§ EXERCISE PASSAGE:
Anyone – so long as they are a blogger – is welcome to pitch story ideas to Blogosphere Magazine. We’re here to give a snapshot of the blogging community as a whole, which includes both established and up and coming bloggers.
But, we thought it was time to give you some pointers when it comes to pitching to us. Some guidelines to follow.
Pitching an idea is like pitching a tent. First you need an idea, something substantial and interesting, this is the canvas. Then you need a peg. It’s all very well having an idea, but it needs to be secured to something relevant and timely. Ask yourself why now? Why your article should be published?
Have you noticed a trend, some data, an interesting date in the diary? This is what the article should be tied to in its introduction. Without a peg, no matter how beautifully the words are written, they will seem insubstantial.
Think about this when brainstorming.
Next is the style of the pitch. We like to receive ideas in the following format:
Idea: What you want to write about and why.
Title: Something catchy and pithy.
Standfirst: A brief description of what the piece will be about/investigating – including your name. It should make us want to read on.
Intro: Succinct introduction, which includes the PEG.
Section 1: Outline of what you’ll talk about at start of piece. Broken into paragraphs.
Section 2: Ditto for the middle.
Section 3: Ditto for the following paragraphs.
Conclusion: This should have a strong closing statement. And tie the piece together.
NB: Having a sound knowledge of Blogosphere and the features that we’ve included before will help you. Pitching an article that we have just run clearly demonstrates that you’re not a Blogosphere reader. Understanding what we’re about will show to us that you’re interested in the brand. It will also help coming up with original ideas that we haven’t thought about covering yet.
Finally, we thought we’d share one of the best pitches we’ve had. Which stuck to our formula. It’s from That Grace Girl and lays out a clear idea for an article – which, if you’ve bought issue 7, you’ll recognise in its finished state.
Here is Grace’s pitch:
Idea: An essay-style feature on the concept of intelligence and beauty. Beginning with the idea that we need to move away from the assumption that an interest in beauty products is shallow and stupid, and understand that it’s possible to be smart, hardworking, and accomplished, yet still harbour a passion for lipstick and savour the thrill of opening a new face cream. Moving on to the concept of intelligent beauty writing – with women like Sali Hughes and Emily Weiss changing the face of beauty writing, more and more bloggers are adopting an astute and informed approach to beauty writing, which we should applaud.
*Here is Grace’s peg. She’s picked up on the trend that bloggers are writing about beauty in a new – more astute and informed – way.*
Title: Intelligent Beauty
Standfirst: It’s time to take beauty seriously, says Grace Day. Because being smart and being able to write about lipstick should be both synonymous and irrefutable.
Introduction – Introduction of article’s content/structure and small piece on my personal relationship with beauty.
Section 1 – [broken into 3 paragraphs] – Exploring the aggression directed at women who love beauty [as regards intelligence/feminism/charity, with counter arguments [beauty as therapy/morale, role of the beauty industry etc].
Section 2 – Intelligent beauty writing, how it is done, how it is becoming the next big thing in beauty blogging, its pioneers, the positive outcomes etc.
Conclusion – My personal approach to beauty writing and general conclusion of content.

§ ASSIGNMENT:
According to the pitching guidelines, why does an article idea need a peg?

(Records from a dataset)
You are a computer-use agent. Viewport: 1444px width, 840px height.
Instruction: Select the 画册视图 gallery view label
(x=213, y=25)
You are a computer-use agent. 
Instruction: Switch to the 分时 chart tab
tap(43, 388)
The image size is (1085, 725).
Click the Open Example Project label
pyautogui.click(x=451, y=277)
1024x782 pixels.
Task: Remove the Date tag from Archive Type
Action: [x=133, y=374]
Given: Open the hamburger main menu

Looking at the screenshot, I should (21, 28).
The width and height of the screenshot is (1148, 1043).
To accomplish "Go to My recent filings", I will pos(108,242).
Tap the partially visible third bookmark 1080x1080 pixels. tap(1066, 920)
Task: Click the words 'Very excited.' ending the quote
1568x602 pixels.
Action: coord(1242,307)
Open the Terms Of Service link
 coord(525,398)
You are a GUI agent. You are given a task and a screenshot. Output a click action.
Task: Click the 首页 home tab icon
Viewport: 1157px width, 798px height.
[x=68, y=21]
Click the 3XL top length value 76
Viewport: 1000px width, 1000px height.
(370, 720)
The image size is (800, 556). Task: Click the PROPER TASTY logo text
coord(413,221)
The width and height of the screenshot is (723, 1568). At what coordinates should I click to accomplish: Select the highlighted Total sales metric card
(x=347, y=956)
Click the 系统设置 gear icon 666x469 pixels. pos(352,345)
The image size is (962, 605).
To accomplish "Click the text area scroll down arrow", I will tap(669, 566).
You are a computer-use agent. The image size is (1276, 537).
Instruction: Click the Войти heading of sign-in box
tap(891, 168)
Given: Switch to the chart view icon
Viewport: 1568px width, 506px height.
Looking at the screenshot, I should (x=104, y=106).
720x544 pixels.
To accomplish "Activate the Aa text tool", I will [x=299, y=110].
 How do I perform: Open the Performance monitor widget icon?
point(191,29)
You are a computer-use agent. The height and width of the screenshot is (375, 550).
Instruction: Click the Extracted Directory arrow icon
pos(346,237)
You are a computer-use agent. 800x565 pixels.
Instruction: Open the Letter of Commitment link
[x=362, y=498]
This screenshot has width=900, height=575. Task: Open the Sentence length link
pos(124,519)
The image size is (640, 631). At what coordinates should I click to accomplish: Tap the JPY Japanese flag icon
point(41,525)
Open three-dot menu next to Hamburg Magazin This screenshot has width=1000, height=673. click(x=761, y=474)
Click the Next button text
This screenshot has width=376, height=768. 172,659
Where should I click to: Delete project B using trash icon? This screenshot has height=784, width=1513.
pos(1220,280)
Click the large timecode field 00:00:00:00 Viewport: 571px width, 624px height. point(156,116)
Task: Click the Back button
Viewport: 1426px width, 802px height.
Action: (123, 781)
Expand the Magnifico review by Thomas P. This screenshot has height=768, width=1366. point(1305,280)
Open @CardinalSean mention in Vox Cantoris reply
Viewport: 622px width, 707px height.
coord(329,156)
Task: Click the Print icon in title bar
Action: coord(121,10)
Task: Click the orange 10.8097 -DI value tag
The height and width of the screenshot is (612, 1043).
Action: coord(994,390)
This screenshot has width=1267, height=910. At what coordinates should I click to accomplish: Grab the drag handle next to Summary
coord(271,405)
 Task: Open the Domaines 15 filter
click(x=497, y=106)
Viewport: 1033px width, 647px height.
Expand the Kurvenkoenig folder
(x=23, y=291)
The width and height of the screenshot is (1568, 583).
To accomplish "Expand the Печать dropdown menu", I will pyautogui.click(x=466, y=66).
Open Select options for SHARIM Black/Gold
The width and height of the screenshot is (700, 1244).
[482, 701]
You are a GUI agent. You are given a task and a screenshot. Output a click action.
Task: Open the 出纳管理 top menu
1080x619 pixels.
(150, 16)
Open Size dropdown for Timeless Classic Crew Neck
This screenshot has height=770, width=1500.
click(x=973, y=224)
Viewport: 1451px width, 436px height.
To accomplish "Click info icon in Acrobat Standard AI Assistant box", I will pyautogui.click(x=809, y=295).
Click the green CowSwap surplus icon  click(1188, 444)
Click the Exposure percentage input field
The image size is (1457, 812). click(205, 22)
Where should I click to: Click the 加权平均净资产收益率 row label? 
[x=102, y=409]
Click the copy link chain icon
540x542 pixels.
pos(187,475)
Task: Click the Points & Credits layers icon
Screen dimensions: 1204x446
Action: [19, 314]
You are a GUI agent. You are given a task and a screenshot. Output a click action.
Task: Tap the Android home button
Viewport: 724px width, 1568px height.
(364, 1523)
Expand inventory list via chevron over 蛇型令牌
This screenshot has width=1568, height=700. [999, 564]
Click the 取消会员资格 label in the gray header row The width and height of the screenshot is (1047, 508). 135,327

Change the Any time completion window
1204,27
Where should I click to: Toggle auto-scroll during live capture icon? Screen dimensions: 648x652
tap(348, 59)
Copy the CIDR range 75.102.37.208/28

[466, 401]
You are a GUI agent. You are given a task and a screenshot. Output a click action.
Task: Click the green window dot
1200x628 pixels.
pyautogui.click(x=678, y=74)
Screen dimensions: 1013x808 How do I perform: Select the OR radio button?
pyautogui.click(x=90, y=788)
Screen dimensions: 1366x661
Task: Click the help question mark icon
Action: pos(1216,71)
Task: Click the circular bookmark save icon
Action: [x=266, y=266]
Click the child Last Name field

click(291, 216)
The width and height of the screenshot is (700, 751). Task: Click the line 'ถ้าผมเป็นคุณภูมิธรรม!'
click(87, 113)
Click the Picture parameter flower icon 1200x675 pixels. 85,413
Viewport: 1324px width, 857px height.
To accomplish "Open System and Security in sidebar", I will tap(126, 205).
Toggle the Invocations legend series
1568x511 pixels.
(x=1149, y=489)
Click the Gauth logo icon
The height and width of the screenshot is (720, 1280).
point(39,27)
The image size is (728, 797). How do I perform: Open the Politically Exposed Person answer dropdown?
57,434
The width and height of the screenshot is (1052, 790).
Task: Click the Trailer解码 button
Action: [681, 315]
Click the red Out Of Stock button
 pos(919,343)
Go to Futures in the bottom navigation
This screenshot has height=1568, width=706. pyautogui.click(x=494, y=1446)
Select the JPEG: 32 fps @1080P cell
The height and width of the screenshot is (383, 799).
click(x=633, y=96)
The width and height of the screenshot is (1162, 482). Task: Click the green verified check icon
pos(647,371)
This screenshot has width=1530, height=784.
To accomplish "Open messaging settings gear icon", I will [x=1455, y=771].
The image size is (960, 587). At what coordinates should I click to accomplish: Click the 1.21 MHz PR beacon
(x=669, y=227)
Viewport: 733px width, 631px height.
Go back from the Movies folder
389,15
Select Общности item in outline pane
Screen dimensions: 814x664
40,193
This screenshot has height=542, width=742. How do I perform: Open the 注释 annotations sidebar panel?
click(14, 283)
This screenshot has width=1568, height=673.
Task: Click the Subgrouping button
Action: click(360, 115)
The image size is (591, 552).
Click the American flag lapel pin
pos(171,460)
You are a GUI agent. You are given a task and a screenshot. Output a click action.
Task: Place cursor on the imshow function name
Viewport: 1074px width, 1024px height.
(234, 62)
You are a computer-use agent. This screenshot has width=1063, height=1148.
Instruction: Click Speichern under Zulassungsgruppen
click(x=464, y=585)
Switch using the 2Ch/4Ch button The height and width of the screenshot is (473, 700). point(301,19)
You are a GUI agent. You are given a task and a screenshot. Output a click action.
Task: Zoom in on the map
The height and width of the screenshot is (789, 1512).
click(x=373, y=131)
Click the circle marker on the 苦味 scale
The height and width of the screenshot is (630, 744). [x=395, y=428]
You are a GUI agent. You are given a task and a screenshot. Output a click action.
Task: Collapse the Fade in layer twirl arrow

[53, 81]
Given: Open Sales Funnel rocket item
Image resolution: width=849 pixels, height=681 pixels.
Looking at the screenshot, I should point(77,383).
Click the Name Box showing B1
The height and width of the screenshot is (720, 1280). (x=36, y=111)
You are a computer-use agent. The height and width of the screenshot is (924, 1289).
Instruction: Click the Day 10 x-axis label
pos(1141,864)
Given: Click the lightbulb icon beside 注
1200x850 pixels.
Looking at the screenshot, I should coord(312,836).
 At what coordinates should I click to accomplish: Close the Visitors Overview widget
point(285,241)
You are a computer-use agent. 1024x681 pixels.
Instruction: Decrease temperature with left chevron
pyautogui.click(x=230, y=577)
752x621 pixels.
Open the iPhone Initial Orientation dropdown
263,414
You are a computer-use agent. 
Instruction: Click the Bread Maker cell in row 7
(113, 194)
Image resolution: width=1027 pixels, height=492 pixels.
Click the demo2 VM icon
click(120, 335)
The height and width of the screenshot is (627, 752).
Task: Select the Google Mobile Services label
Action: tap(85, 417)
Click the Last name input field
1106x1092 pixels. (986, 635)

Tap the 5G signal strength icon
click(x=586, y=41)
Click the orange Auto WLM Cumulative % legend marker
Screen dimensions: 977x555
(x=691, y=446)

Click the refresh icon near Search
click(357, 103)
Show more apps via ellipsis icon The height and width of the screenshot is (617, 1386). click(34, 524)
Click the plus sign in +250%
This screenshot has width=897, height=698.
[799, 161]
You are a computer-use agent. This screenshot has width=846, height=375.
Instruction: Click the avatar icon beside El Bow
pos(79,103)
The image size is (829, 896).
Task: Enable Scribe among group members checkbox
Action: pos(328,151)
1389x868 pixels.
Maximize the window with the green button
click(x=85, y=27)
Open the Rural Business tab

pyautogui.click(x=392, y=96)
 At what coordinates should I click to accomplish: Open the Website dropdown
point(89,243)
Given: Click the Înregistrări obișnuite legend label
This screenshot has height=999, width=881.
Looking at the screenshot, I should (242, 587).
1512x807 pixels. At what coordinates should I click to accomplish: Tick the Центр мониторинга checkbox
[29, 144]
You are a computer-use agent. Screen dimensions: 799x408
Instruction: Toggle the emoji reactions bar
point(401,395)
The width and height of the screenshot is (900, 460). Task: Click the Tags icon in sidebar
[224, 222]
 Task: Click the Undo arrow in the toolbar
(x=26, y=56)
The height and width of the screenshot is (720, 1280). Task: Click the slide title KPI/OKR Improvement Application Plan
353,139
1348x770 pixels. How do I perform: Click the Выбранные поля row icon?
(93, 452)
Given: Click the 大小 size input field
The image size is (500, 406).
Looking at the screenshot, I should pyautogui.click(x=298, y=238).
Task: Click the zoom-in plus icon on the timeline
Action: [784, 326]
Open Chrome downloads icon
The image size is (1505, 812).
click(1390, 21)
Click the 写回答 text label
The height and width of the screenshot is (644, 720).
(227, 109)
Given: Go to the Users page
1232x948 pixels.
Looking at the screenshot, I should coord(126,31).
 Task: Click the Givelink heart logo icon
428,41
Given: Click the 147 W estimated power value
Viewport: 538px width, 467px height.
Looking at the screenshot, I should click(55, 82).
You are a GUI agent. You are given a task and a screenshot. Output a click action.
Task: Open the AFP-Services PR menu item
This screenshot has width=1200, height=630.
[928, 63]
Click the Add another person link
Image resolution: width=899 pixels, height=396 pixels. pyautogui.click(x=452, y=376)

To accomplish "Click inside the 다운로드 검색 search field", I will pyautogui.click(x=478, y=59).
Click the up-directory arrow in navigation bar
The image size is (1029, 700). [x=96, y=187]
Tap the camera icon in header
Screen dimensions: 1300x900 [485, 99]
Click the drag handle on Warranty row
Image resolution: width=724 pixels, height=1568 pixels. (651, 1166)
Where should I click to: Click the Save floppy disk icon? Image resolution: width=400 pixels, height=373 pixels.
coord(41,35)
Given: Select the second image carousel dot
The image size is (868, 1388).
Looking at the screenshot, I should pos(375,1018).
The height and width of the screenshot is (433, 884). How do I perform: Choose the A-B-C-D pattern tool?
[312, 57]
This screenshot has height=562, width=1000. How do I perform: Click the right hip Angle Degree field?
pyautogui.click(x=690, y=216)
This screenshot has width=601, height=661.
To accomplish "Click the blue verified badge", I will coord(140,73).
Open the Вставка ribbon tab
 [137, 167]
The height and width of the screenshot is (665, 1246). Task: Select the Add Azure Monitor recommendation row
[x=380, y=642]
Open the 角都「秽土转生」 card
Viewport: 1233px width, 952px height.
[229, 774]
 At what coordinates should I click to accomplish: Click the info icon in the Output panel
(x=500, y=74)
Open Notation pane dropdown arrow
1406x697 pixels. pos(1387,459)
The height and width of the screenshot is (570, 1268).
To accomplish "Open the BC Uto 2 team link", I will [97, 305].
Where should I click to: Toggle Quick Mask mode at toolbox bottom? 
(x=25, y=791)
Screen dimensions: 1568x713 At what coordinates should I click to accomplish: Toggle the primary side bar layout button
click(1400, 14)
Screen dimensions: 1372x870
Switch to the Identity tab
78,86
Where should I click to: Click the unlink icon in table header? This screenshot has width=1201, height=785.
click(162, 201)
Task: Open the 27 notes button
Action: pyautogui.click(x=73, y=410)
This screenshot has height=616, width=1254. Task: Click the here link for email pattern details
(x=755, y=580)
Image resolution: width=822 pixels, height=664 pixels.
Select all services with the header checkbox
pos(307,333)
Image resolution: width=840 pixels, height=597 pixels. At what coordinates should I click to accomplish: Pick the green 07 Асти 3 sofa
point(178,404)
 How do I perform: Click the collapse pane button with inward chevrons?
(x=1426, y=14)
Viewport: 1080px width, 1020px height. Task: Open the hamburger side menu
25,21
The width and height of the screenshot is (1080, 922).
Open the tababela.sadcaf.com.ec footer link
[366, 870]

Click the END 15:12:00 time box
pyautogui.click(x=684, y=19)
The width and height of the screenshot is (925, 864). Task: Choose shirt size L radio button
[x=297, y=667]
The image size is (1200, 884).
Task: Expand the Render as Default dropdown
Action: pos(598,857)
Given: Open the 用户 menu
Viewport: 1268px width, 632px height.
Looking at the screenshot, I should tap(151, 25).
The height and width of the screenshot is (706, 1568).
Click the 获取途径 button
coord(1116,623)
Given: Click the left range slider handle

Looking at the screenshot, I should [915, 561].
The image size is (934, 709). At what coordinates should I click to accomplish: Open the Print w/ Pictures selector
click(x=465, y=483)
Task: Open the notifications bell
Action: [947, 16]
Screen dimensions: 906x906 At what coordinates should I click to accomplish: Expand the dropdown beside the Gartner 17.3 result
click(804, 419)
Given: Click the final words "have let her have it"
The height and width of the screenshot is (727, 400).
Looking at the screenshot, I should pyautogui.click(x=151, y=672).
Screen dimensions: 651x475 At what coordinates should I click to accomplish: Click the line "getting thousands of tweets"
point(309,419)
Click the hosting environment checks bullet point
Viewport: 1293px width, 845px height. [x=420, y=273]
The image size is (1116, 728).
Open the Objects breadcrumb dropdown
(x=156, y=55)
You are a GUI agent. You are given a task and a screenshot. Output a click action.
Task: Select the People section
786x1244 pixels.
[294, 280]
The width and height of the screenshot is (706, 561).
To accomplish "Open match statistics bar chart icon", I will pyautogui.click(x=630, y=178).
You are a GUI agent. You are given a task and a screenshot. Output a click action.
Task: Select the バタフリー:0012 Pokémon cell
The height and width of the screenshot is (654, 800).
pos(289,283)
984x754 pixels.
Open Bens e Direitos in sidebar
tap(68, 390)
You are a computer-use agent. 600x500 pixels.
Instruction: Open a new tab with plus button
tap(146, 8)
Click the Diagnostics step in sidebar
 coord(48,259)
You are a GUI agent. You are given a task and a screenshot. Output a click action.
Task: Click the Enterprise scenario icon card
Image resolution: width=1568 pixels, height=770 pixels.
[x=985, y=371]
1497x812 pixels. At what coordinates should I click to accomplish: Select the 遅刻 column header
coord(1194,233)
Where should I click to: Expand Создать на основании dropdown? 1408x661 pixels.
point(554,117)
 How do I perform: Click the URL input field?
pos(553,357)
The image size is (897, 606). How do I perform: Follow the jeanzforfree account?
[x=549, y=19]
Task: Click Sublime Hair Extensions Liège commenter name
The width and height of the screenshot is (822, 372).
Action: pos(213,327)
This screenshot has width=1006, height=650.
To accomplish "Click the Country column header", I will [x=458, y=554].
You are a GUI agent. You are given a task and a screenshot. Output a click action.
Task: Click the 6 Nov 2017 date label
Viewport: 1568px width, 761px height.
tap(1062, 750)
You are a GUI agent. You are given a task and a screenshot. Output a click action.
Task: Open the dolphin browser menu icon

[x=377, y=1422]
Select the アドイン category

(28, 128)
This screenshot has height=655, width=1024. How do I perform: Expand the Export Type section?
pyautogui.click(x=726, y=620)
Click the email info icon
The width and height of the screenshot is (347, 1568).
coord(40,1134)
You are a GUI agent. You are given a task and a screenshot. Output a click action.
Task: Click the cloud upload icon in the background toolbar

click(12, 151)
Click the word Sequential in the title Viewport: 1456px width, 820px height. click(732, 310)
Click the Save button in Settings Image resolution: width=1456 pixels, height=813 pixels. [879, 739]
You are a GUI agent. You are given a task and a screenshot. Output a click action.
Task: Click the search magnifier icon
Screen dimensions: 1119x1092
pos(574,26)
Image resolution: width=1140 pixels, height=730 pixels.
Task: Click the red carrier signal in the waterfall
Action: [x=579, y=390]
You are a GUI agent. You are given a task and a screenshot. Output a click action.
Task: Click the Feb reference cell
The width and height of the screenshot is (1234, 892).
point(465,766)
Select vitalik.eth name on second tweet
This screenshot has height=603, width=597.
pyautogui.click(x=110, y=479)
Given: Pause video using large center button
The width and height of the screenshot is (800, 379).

§ REPLY TO THE EXERCISE:
An idea has to be secured to something relevant and timely, such as a trend, some data or an interesting date. Without a peg, the words will seem insubstantial no matter how beautifully they are written.